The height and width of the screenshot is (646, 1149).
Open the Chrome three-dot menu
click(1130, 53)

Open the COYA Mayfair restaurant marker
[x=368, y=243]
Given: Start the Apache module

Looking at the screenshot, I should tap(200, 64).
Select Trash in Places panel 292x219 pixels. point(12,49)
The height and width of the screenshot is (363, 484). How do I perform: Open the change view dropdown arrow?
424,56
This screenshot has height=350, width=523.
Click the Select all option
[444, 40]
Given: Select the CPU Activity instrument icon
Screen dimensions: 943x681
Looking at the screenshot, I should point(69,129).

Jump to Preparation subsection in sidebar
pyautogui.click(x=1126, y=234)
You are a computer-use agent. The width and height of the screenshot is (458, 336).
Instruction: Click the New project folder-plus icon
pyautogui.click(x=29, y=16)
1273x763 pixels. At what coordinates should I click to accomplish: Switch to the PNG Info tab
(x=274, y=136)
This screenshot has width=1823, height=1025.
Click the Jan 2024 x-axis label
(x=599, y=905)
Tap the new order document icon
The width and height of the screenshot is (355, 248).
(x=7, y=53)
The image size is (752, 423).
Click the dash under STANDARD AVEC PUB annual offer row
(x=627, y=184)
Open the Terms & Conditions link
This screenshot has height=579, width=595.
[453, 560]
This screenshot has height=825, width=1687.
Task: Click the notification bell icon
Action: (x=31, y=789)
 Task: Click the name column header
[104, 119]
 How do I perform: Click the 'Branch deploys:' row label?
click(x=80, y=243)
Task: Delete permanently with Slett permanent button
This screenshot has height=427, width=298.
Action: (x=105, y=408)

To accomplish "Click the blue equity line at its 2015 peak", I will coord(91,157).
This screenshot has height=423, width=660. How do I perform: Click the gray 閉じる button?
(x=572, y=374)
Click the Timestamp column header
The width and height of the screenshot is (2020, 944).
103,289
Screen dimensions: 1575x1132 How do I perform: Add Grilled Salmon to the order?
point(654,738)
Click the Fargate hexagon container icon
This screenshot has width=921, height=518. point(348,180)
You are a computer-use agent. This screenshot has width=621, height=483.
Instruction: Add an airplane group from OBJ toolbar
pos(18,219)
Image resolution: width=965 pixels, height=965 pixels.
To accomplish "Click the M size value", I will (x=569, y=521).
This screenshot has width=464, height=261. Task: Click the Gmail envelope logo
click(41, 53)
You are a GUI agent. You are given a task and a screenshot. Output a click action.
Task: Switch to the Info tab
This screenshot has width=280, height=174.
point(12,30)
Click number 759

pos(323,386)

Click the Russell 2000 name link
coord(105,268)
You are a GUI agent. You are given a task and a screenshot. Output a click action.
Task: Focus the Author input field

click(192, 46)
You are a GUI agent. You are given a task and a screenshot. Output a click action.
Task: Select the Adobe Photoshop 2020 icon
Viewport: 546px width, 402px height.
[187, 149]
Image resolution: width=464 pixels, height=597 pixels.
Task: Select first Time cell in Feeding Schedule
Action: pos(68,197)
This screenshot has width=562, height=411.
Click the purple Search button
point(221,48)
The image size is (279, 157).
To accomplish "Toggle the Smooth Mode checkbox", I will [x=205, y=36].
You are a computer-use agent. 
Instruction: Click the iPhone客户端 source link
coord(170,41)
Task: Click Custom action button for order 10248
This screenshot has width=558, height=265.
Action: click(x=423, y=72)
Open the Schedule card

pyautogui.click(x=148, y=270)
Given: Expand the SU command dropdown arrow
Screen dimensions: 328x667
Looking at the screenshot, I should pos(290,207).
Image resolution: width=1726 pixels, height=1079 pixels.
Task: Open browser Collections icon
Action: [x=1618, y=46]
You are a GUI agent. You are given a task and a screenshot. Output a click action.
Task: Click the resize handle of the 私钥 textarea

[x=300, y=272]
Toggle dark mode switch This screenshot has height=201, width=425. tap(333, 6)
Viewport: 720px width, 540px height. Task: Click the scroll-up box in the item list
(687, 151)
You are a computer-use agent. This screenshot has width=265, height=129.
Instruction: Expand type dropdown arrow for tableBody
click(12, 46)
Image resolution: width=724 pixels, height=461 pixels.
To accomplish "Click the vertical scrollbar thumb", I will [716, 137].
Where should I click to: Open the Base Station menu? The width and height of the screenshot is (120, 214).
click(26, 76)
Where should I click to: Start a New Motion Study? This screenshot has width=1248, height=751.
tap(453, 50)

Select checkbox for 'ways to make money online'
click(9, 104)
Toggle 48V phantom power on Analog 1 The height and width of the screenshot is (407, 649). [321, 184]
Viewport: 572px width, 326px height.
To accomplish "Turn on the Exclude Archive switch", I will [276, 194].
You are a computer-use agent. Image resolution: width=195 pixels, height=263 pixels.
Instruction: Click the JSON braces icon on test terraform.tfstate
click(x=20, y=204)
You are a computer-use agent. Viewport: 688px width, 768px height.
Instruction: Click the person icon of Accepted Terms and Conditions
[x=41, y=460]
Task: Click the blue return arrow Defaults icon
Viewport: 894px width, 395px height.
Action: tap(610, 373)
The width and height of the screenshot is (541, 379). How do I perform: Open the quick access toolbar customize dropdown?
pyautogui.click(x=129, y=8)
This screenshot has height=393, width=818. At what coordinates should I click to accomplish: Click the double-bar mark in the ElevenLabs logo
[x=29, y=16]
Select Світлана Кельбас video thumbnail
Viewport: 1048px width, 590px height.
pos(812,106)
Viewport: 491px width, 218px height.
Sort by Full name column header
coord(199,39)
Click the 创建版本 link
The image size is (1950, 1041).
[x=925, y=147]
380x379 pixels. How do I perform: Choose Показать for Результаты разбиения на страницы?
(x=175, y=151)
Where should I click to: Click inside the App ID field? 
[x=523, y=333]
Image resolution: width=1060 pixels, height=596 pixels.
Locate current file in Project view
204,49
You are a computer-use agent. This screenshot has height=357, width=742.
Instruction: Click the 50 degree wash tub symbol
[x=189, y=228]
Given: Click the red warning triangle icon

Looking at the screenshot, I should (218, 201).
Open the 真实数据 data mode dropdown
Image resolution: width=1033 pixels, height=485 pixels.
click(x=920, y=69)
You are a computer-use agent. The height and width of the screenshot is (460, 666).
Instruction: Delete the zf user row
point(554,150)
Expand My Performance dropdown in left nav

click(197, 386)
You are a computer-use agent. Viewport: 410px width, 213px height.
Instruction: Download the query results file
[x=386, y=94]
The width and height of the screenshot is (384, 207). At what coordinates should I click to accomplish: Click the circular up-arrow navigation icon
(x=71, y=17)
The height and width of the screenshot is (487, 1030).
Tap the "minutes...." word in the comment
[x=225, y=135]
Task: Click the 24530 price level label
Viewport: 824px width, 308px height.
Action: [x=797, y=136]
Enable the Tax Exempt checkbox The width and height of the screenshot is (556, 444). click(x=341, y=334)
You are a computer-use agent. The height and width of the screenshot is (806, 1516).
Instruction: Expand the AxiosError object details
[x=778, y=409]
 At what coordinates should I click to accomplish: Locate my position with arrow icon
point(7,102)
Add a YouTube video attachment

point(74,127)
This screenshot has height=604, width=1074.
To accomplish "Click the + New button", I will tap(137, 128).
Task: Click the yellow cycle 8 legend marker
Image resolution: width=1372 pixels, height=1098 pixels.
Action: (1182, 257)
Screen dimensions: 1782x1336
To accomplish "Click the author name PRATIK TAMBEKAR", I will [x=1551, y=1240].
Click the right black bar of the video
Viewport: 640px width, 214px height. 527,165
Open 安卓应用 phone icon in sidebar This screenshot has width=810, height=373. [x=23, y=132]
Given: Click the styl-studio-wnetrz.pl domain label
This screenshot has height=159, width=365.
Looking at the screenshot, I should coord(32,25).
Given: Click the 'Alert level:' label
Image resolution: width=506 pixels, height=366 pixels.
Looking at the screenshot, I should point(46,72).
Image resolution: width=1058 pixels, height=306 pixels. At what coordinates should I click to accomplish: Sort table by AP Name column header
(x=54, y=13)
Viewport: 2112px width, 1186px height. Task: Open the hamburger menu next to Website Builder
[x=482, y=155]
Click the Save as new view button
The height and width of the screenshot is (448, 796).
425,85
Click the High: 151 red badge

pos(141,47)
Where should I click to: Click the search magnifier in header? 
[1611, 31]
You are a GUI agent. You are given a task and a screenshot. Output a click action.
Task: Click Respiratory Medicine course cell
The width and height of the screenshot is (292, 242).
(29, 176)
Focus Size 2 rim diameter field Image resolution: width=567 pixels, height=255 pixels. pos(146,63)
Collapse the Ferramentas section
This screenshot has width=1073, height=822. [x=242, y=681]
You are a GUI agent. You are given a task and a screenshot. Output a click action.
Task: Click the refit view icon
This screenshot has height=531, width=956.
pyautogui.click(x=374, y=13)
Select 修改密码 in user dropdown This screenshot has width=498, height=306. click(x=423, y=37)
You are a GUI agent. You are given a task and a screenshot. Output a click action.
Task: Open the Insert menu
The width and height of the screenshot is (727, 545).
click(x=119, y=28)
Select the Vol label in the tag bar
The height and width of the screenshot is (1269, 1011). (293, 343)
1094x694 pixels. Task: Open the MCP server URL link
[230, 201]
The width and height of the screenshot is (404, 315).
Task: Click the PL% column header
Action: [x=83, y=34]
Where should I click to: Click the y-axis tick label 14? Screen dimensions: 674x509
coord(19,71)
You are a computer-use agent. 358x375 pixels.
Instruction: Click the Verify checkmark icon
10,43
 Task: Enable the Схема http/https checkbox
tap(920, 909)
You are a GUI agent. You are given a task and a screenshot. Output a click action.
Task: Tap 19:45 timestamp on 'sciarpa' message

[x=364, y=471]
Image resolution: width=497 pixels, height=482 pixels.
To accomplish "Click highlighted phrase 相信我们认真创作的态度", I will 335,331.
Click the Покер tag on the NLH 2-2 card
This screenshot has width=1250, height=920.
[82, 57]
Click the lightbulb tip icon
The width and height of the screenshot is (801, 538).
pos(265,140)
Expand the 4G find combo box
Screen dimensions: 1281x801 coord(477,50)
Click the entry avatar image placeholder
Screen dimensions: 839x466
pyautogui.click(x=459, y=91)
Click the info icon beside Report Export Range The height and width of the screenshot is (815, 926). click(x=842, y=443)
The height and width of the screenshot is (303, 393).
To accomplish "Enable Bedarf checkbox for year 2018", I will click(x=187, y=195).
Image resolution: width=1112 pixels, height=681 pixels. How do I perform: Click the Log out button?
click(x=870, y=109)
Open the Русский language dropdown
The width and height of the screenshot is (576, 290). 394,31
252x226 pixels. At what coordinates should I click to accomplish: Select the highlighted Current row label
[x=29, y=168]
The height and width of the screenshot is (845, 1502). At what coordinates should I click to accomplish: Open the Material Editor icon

++++++

Exercise directions:
Arrange the lines of the material from the line with "Collapse the Ferramentas section" through the line with "The height and width of the screenshot is (1269, 1011).", both included, as a Markdown table with the columns No. and Text. Number each row and omit any blank lines.

Task output:
| No. | Text |
|---|---|
| 1 | Collapse the Ferramentas section |
| 2 | This screenshot has width=1073, height=822. [x=242, y=681] |
| 3 | You are a GUI agent. You are given a task and a screenshot. Output a click action. |
| 4 | Task: Click the refit view icon |
| 5 | This screenshot has height=531, width=956. |
| 6 | pyautogui.click(x=374, y=13) |
| 7 | Select 修改密码 in user dropdown This screenshot has width=498, height=306. click(x=423, y=37) |
| 8 | You are a GUI agent. You are given a task and a screenshot. Output a click action. |
| 9 | Task: Open the Insert menu |
| 10 | The width and height of the screenshot is (727, 545). |
| 11 | click(x=119, y=28) |
| 12 | Select the Vol label in the tag bar |
| 13 | The height and width of the screenshot is (1269, 1011). (293, 343) |